___ Recorded data ___

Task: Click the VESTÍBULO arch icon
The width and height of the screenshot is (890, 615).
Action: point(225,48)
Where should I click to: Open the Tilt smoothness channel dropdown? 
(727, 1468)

___

- _Task prompt_: Copy out exactly the lines between the line with "Where should I" and the last line of the entries, counting both of those lines.

- _Solution for this problem_:
Where should I click to: Open the Tilt smoothness channel dropdown? 
(727, 1468)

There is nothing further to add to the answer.